Task to complete =
Using the entries below, write out the line with "Task: Open favorites", the line with "Task: Click the 金额过小 tag", and every line in between, exactly as each is written.

Entries taken from a collection
● ● ●

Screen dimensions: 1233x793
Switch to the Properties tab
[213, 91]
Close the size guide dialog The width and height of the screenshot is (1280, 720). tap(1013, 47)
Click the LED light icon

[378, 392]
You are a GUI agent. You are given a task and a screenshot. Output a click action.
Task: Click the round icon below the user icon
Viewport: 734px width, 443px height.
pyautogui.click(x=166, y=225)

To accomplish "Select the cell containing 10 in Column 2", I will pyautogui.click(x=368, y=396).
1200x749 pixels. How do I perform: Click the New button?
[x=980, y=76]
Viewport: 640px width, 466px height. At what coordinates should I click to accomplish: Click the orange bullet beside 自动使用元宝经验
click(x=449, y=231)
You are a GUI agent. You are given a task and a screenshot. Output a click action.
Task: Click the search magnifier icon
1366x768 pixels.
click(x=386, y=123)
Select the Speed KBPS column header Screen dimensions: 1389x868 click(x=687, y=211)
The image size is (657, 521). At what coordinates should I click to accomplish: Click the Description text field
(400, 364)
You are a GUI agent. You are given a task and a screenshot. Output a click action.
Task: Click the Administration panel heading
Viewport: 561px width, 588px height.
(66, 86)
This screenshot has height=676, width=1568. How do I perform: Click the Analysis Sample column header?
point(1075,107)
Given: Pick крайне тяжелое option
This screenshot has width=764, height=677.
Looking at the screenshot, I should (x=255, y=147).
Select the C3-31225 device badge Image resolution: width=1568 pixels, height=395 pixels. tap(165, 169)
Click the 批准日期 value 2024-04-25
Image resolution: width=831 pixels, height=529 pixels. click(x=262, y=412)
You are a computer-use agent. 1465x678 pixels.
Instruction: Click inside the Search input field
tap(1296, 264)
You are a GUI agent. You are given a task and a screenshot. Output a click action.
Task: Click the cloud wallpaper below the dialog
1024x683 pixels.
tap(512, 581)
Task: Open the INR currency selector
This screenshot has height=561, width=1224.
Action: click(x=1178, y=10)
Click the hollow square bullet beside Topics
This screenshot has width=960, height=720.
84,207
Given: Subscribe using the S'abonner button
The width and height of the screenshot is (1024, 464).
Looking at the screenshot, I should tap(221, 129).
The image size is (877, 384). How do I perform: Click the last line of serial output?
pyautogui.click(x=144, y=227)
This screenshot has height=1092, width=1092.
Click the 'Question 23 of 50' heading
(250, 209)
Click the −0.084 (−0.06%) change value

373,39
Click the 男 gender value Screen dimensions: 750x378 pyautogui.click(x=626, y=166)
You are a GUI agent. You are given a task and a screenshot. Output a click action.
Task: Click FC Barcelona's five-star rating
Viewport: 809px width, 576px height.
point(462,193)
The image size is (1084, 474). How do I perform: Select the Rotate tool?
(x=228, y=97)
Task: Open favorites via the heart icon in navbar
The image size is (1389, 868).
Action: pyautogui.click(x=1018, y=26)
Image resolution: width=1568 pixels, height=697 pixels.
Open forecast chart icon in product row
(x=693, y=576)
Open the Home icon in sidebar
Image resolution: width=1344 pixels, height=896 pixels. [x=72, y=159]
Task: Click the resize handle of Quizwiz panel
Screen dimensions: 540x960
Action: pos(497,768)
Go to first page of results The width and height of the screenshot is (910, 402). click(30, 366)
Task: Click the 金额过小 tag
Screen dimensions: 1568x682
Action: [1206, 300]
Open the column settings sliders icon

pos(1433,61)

● ● ●

Response for this exercise =
Task: Open favorites via the heart icon in navbar
The image size is (1389, 868).
Action: pyautogui.click(x=1018, y=26)
Image resolution: width=1568 pixels, height=697 pixels.
Open forecast chart icon in product row
(x=693, y=576)
Open the Home icon in sidebar
Image resolution: width=1344 pixels, height=896 pixels. [x=72, y=159]
Task: Click the resize handle of Quizwiz panel
Screen dimensions: 540x960
Action: pos(497,768)
Go to first page of results The width and height of the screenshot is (910, 402). click(30, 366)
Task: Click the 金额过小 tag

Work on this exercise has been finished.